Skandinavische Staaten haben vorgezeigt, wie ein System der gleichberechtigten Sorge- und Erziehungsarbeit aussehen kann: In Schweden kann man die volle Karenz im Ausmaß von 480 Tagen nur beanspruchen, wenn jeder Elternteil mindestens 90 Tage davon in Anspruch nimmt. Damit schafft man einen Anreiz für Väter und Mütter, sich eher zu gleichen Teilen der Betreuungsarbeit zu widmen.
Durch die Schaffung von individuellen Karenzansprüchen, die zumindest zum Teil nicht auf den anderen Elternteil übertragbar sind, geht man einen wesentlichen Schritt hin zu einer wünschenswerten 50:50 Aufteilung, was Betreuungs- und Sorgearbeit angeht.

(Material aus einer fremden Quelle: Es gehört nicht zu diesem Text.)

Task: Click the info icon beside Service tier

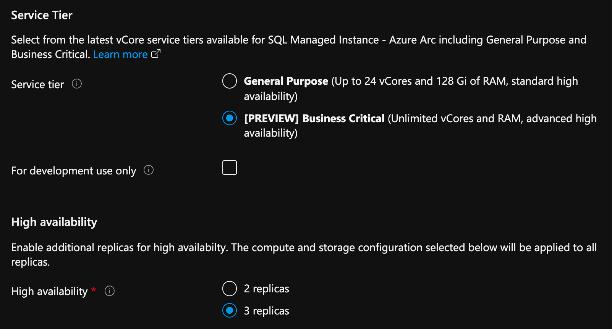Action: tap(76, 84)
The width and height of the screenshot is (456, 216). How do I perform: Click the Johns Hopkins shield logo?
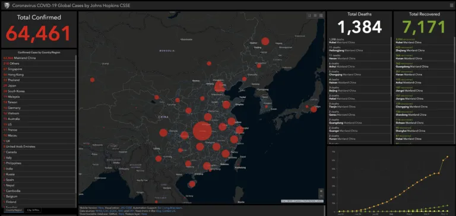click(7, 5)
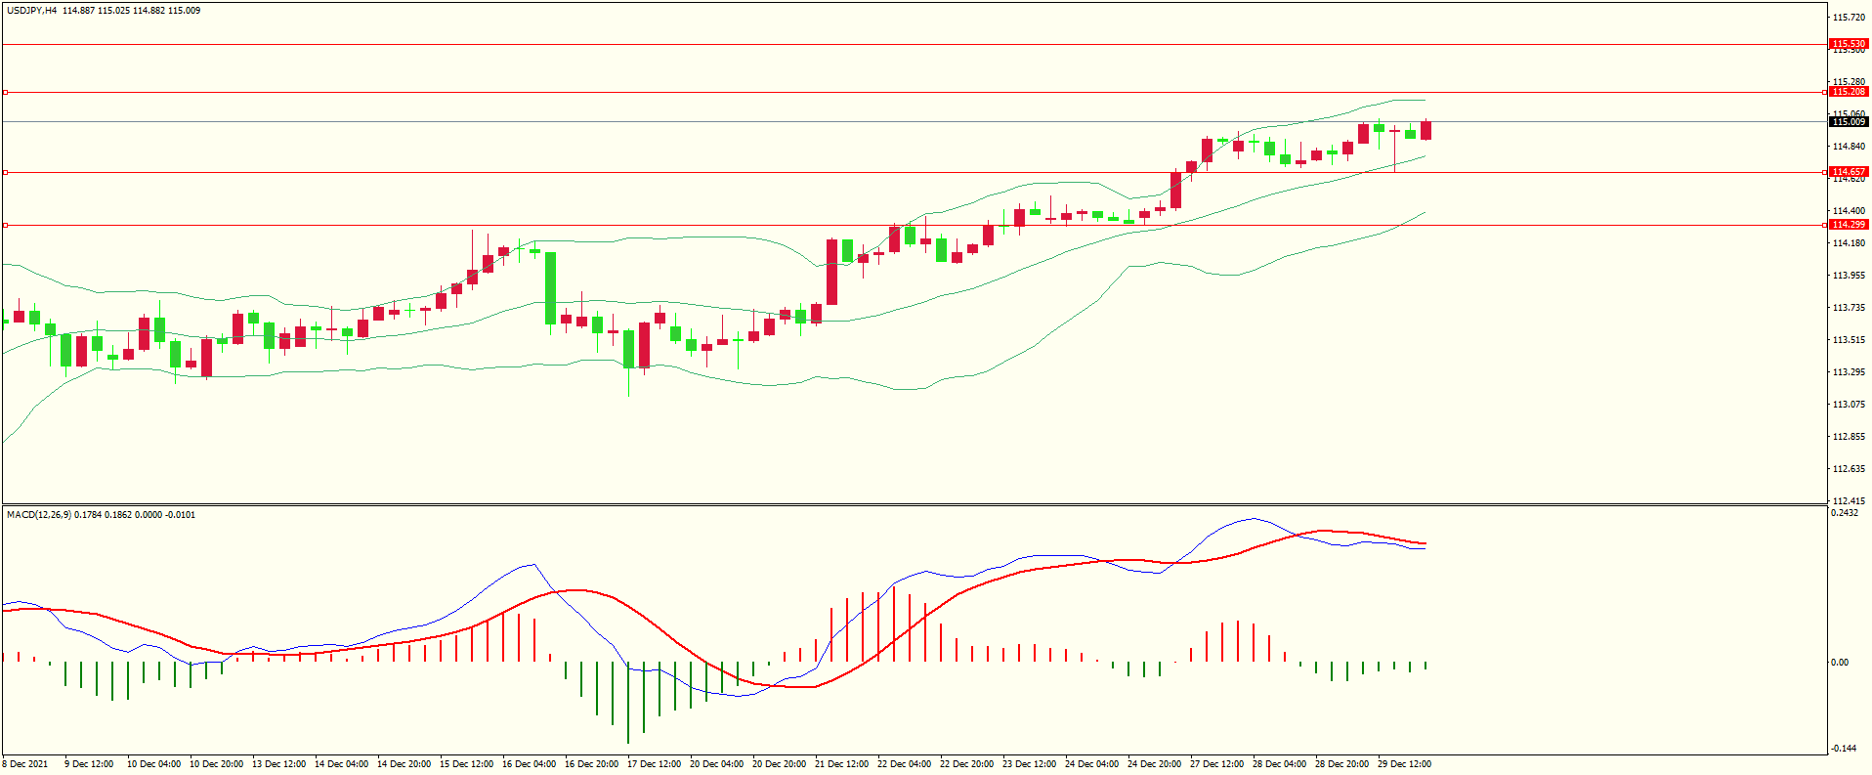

Die unterfertigten Abgeordneten stellen daher folgenden
ENTSCHLIESSUNGSANTRAG
Der Nationalrat wolle beschließen:
"Die Bundesregierung, insbesondere die Bundesministerin für Frauen, Familie, Jugend und Integration, wird aufgefordert, dem Nationalrat schnellstmöglich eine Gesetzesvorlage zuzuleiten, die individuelle Karenzansprüche für jeden Elternteil vorsieht, die zumindest zum Teil nicht übertragbar sind."
In formeller Hinsicht wird die Zuweisung an den Ausschuss für Arbeit und Soziales vorgeschlagen.